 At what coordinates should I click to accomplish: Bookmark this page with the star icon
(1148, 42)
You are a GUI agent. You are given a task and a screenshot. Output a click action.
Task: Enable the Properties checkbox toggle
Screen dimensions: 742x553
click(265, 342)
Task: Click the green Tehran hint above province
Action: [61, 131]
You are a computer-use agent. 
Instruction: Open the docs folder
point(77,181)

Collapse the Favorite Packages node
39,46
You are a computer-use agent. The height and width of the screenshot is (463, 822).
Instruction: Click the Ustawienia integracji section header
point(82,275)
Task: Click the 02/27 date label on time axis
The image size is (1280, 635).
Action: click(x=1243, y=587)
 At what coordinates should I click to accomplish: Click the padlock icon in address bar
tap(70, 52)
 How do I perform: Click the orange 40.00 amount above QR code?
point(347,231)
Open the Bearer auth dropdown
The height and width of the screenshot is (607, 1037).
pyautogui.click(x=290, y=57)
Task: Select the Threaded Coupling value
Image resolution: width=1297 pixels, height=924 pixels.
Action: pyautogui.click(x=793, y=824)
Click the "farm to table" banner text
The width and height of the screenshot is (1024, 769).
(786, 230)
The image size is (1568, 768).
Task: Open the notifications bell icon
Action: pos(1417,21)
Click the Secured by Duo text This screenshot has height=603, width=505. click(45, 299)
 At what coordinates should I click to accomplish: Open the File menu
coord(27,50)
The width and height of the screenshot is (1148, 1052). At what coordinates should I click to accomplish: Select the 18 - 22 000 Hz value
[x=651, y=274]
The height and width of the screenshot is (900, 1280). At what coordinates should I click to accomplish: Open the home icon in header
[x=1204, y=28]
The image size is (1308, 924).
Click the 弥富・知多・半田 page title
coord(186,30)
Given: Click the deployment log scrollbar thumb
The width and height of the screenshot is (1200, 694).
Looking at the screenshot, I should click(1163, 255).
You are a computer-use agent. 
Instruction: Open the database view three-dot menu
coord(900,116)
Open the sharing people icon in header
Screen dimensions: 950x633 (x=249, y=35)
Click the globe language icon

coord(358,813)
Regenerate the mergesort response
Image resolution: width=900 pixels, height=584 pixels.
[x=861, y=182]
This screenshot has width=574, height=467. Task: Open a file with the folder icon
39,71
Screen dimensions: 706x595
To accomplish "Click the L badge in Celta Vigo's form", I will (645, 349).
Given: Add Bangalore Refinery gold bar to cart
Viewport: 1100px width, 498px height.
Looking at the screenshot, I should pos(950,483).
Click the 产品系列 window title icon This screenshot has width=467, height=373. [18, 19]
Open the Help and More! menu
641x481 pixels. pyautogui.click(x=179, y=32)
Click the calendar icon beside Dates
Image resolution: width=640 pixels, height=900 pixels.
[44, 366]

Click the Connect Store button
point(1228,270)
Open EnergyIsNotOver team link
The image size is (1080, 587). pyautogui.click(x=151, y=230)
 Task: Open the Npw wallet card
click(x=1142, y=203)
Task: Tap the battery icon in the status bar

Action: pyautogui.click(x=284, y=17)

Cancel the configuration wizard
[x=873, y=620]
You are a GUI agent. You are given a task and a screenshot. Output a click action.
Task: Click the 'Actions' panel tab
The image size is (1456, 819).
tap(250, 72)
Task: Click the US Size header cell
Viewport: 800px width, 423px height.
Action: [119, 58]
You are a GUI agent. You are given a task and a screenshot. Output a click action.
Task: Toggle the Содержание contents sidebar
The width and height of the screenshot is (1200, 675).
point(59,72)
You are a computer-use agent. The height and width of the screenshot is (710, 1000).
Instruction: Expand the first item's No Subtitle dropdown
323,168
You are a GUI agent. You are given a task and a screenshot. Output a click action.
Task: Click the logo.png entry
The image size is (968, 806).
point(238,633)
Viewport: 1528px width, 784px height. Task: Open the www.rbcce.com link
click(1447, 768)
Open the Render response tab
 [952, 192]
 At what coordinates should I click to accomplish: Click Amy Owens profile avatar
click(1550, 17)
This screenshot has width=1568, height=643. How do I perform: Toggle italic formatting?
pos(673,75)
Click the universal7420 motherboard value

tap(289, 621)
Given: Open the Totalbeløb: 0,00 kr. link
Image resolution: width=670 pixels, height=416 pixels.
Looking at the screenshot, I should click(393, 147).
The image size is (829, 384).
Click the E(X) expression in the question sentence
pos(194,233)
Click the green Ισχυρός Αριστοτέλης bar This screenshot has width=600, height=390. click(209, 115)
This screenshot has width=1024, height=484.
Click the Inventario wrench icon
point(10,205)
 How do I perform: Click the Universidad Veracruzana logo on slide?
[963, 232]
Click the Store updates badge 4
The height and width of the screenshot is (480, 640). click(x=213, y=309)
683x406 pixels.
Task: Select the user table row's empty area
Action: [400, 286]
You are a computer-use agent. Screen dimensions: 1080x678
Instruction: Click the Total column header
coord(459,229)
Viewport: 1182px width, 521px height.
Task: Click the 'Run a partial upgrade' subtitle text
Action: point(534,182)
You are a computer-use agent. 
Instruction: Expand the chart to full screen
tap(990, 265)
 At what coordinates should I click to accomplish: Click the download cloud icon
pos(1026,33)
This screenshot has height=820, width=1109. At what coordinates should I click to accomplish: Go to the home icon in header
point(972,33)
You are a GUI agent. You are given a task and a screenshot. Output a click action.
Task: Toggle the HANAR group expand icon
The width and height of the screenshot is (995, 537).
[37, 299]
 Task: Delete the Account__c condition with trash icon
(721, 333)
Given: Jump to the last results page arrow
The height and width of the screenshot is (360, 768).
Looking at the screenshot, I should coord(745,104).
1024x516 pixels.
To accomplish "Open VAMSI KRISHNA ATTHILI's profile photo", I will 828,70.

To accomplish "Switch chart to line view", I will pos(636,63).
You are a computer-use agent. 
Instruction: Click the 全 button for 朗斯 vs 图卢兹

→ **Your goal**
Each record must be restated word for word, including the last line.

→ **Solution for this exercise**
 At what coordinates should I click to accomplish: Bookmark this page with the star icon
(1148, 42)
You are a GUI agent. You are given a task and a screenshot. Output a click action.
Task: Enable the Properties checkbox toggle
Screen dimensions: 742x553
click(265, 342)
Task: Click the green Tehran hint above province
Action: [61, 131]
You are a computer-use agent. 
Instruction: Open the docs folder
point(77,181)

Collapse the Favorite Packages node
39,46
You are a computer-use agent. The height and width of the screenshot is (463, 822).
Instruction: Click the Ustawienia integracji section header
point(82,275)
Task: Click the 02/27 date label on time axis
The image size is (1280, 635).
Action: click(x=1243, y=587)
 At what coordinates should I click to accomplish: Click the padlock icon in address bar
tap(70, 52)
 How do I perform: Click the orange 40.00 amount above QR code?
point(347,231)
Open the Bearer auth dropdown
The height and width of the screenshot is (607, 1037).
pyautogui.click(x=290, y=57)
Task: Select the Threaded Coupling value
Image resolution: width=1297 pixels, height=924 pixels.
Action: pyautogui.click(x=793, y=824)
Click the "farm to table" banner text
The width and height of the screenshot is (1024, 769).
(786, 230)
The image size is (1568, 768).
Task: Open the notifications bell icon
Action: pos(1417,21)
Click the Secured by Duo text This screenshot has height=603, width=505. click(45, 299)
 At what coordinates should I click to accomplish: Open the File menu
coord(27,50)
The width and height of the screenshot is (1148, 1052). At what coordinates should I click to accomplish: Select the 18 - 22 000 Hz value
[x=651, y=274]
The height and width of the screenshot is (900, 1280). At what coordinates should I click to accomplish: Open the home icon in header
[x=1204, y=28]
The image size is (1308, 924).
Click the 弥富・知多・半田 page title
coord(186,30)
Given: Click the deployment log scrollbar thumb
The width and height of the screenshot is (1200, 694).
Looking at the screenshot, I should click(1163, 255).
You are a computer-use agent. 
Instruction: Open the database view three-dot menu
coord(900,116)
Open the sharing people icon in header
Screen dimensions: 950x633 (x=249, y=35)
Click the globe language icon

coord(358,813)
Regenerate the mergesort response
Image resolution: width=900 pixels, height=584 pixels.
[x=861, y=182]
This screenshot has width=574, height=467. Task: Open a file with the folder icon
39,71
Screen dimensions: 706x595
To accomplish "Click the L badge in Celta Vigo's form", I will (645, 349).
Given: Add Bangalore Refinery gold bar to cart
Viewport: 1100px width, 498px height.
Looking at the screenshot, I should pos(950,483).
Click the 产品系列 window title icon This screenshot has width=467, height=373. [18, 19]
Open the Help and More! menu
641x481 pixels. pyautogui.click(x=179, y=32)
Click the calendar icon beside Dates
Image resolution: width=640 pixels, height=900 pixels.
[44, 366]

Click the Connect Store button
point(1228,270)
Open EnergyIsNotOver team link
The image size is (1080, 587). pyautogui.click(x=151, y=230)
 Task: Open the Npw wallet card
click(x=1142, y=203)
Task: Tap the battery icon in the status bar

Action: pyautogui.click(x=284, y=17)

Cancel the configuration wizard
[x=873, y=620]
You are a GUI agent. You are given a task and a screenshot. Output a click action.
Task: Click the 'Actions' panel tab
The image size is (1456, 819).
tap(250, 72)
Task: Click the US Size header cell
Viewport: 800px width, 423px height.
Action: [119, 58]
You are a GUI agent. You are given a task and a screenshot. Output a click action.
Task: Toggle the Содержание contents sidebar
The width and height of the screenshot is (1200, 675).
point(59,72)
You are a computer-use agent. The height and width of the screenshot is (710, 1000).
Instruction: Expand the first item's No Subtitle dropdown
323,168
You are a GUI agent. You are given a task and a screenshot. Output a click action.
Task: Click the logo.png entry
The image size is (968, 806).
point(238,633)
Viewport: 1528px width, 784px height. Task: Open the www.rbcce.com link
click(1447, 768)
Open the Render response tab
 [952, 192]
 At what coordinates should I click to accomplish: Click Amy Owens profile avatar
click(1550, 17)
This screenshot has width=1568, height=643. How do I perform: Toggle italic formatting?
pos(673,75)
Click the universal7420 motherboard value

tap(289, 621)
Given: Open the Totalbeløb: 0,00 kr. link
Image resolution: width=670 pixels, height=416 pixels.
Looking at the screenshot, I should click(393, 147).
The image size is (829, 384).
Click the E(X) expression in the question sentence
pos(194,233)
Click the green Ισχυρός Αριστοτέλης bar This screenshot has width=600, height=390. click(209, 115)
This screenshot has width=1024, height=484.
Click the Inventario wrench icon
point(10,205)
 How do I perform: Click the Universidad Veracruzana logo on slide?
[963, 232]
Click the Store updates badge 4
The height and width of the screenshot is (480, 640). click(x=213, y=309)
683x406 pixels.
Task: Select the user table row's empty area
Action: [400, 286]
You are a computer-use agent. Screen dimensions: 1080x678
Instruction: Click the Total column header
coord(459,229)
Viewport: 1182px width, 521px height.
Task: Click the 'Run a partial upgrade' subtitle text
Action: point(534,182)
You are a computer-use agent. 
Instruction: Expand the chart to full screen
tap(990, 265)
 At what coordinates should I click to accomplish: Click the download cloud icon
pos(1026,33)
This screenshot has height=820, width=1109. At what coordinates should I click to accomplish: Go to the home icon in header
point(972,33)
You are a GUI agent. You are given a task and a screenshot. Output a click action.
Task: Toggle the HANAR group expand icon
The width and height of the screenshot is (995, 537).
[37, 299]
 Task: Delete the Account__c condition with trash icon
(721, 333)
Given: Jump to the last results page arrow
The height and width of the screenshot is (360, 768).
Looking at the screenshot, I should coord(745,104).
1024x516 pixels.
To accomplish "Open VAMSI KRISHNA ATTHILI's profile photo", I will 828,70.

To accomplish "Switch chart to line view", I will pos(636,63).
You are a computer-use agent. 
Instruction: Click the 全 button for 朗斯 vs 图卢兹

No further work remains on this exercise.